— start DATA EXCERPTS —

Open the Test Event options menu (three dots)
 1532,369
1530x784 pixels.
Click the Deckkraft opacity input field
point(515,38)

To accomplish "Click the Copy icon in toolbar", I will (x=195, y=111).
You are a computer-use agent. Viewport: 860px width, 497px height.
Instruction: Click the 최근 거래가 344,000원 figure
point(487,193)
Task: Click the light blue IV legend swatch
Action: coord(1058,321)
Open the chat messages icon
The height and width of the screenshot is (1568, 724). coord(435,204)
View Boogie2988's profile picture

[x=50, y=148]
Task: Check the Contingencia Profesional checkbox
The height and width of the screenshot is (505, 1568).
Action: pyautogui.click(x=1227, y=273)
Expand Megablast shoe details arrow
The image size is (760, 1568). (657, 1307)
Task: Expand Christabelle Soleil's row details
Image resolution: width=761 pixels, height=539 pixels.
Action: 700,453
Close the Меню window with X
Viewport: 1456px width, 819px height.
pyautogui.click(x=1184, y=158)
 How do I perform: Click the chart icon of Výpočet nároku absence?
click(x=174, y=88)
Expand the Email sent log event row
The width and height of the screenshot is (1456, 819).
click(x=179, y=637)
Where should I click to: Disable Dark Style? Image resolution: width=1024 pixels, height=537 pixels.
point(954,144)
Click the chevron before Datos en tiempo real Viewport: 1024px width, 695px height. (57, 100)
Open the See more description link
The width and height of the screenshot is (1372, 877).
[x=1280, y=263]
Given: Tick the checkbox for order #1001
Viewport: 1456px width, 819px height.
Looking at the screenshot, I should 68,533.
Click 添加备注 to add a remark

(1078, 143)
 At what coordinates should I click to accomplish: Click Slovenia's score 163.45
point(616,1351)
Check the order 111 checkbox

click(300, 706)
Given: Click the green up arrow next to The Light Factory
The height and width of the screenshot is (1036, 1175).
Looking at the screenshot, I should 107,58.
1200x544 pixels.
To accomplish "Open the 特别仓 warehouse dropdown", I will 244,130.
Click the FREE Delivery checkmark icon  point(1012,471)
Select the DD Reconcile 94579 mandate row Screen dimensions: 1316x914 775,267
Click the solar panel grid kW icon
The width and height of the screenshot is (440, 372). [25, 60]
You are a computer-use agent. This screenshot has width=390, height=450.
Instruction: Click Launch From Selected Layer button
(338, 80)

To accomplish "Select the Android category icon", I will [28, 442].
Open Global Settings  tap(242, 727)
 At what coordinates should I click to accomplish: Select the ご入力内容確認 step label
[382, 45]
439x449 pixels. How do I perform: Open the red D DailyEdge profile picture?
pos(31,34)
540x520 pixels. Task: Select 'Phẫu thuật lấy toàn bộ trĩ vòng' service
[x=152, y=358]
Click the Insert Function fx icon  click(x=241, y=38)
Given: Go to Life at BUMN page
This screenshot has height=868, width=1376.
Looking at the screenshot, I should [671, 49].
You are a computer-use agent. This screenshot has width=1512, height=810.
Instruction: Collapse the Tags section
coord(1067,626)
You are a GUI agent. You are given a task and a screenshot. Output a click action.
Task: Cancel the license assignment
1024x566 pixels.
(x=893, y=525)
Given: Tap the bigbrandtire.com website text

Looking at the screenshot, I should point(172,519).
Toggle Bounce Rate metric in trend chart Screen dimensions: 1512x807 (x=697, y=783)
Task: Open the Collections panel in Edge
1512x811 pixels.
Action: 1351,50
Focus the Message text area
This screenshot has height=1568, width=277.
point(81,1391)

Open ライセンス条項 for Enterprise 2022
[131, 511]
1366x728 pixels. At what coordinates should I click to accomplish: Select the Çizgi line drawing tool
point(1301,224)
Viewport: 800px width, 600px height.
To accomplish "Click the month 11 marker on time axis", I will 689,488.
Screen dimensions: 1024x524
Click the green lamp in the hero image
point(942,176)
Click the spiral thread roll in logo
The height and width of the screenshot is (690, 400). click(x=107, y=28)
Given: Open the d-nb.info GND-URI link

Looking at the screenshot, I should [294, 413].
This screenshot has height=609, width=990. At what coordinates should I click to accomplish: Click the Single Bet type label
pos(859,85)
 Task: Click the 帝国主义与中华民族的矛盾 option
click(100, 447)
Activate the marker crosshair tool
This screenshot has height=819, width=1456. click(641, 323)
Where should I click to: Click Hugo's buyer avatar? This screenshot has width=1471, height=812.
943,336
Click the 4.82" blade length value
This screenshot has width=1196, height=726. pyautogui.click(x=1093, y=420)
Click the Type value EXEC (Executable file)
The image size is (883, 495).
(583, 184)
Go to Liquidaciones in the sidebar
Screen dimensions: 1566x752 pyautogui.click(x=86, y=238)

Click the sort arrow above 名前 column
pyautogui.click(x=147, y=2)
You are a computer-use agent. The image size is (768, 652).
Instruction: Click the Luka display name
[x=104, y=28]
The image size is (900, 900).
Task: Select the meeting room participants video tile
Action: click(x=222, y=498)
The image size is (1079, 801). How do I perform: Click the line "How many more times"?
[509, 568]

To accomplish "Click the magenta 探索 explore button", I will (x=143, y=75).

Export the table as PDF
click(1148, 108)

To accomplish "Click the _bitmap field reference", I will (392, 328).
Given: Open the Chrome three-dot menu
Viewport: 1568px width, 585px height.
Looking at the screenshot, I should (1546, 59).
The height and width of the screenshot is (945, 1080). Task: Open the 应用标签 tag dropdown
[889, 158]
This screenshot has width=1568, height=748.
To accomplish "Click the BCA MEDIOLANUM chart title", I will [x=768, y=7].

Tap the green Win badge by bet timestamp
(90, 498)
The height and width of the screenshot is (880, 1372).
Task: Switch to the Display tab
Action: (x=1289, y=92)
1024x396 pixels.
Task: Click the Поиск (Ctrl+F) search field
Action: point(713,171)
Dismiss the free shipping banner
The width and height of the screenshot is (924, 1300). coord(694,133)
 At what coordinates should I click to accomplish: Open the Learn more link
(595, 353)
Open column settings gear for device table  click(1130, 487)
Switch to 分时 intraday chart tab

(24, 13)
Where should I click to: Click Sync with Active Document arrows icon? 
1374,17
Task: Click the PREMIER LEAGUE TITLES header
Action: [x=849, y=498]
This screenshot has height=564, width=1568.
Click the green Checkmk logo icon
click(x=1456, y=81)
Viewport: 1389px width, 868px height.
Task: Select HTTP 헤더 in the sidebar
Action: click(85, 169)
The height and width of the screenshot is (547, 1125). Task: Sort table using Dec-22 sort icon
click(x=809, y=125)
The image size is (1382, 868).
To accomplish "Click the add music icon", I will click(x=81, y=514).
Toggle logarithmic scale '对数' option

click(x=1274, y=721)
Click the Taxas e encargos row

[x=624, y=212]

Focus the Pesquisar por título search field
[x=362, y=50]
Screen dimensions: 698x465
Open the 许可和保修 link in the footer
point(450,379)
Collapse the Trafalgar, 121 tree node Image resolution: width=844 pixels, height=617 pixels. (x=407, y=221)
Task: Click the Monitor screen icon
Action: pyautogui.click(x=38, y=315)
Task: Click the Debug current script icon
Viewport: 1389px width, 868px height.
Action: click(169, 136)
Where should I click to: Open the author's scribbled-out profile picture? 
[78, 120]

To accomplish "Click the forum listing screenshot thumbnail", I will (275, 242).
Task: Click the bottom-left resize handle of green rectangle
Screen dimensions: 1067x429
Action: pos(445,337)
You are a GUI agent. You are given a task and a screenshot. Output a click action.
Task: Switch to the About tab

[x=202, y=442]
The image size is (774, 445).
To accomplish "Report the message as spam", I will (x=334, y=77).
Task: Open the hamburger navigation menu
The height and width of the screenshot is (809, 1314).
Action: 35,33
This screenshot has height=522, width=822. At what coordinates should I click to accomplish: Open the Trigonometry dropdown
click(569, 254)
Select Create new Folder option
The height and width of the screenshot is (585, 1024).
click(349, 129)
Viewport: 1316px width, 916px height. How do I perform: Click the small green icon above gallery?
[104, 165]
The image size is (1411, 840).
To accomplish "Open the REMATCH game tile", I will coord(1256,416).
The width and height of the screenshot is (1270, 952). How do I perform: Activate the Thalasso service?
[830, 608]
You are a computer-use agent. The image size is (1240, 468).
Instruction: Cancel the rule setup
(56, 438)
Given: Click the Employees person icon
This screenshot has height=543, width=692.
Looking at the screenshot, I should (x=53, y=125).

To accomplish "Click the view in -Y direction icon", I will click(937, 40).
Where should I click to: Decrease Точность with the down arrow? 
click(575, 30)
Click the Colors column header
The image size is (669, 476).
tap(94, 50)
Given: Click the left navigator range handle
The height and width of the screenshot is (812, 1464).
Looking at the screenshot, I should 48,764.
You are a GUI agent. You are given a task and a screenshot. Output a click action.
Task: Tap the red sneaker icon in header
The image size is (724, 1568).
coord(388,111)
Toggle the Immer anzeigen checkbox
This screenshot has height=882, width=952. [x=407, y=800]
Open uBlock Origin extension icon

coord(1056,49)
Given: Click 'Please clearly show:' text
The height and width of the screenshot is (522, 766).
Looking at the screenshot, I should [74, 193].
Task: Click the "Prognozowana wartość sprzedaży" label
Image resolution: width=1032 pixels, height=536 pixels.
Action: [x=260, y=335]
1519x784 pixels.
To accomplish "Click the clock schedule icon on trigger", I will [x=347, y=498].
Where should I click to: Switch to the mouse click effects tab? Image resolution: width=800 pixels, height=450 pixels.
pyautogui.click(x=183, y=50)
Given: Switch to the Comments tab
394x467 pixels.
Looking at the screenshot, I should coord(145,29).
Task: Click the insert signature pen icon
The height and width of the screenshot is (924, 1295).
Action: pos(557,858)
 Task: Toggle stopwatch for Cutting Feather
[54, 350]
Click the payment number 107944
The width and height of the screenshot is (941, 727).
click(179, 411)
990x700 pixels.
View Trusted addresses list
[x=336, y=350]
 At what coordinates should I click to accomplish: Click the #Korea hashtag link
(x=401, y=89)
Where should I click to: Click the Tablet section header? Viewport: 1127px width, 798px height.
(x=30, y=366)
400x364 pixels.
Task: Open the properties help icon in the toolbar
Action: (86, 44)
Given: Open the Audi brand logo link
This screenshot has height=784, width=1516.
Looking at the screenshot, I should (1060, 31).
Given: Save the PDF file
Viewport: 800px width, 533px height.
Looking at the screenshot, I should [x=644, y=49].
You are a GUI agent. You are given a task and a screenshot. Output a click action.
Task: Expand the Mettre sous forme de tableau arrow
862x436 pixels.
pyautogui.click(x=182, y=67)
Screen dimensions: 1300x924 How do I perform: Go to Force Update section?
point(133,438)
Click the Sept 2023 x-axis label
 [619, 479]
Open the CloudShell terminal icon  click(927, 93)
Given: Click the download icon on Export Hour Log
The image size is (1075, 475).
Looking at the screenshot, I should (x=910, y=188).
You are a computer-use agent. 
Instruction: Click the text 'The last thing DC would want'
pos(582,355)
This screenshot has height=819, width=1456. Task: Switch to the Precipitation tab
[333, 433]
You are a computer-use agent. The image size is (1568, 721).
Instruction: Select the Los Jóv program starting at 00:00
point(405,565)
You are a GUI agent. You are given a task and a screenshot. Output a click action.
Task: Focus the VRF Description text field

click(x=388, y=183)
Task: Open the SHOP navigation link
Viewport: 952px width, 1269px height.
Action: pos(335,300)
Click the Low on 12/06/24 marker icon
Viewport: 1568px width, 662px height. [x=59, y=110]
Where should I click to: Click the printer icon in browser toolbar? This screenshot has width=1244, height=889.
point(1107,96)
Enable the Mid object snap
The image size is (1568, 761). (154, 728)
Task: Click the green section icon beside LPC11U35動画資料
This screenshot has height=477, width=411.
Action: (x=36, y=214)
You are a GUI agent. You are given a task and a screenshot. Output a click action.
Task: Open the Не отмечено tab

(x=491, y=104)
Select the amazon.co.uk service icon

— end DATA EXCERPTS —

EXERCISE AIM: Return each line of the rows above that contains the word "Cancel". Matching is case-sensitive.

WRITTEN REPLY:
Task: Cancel the license assignment
Instruction: Cancel the rule setup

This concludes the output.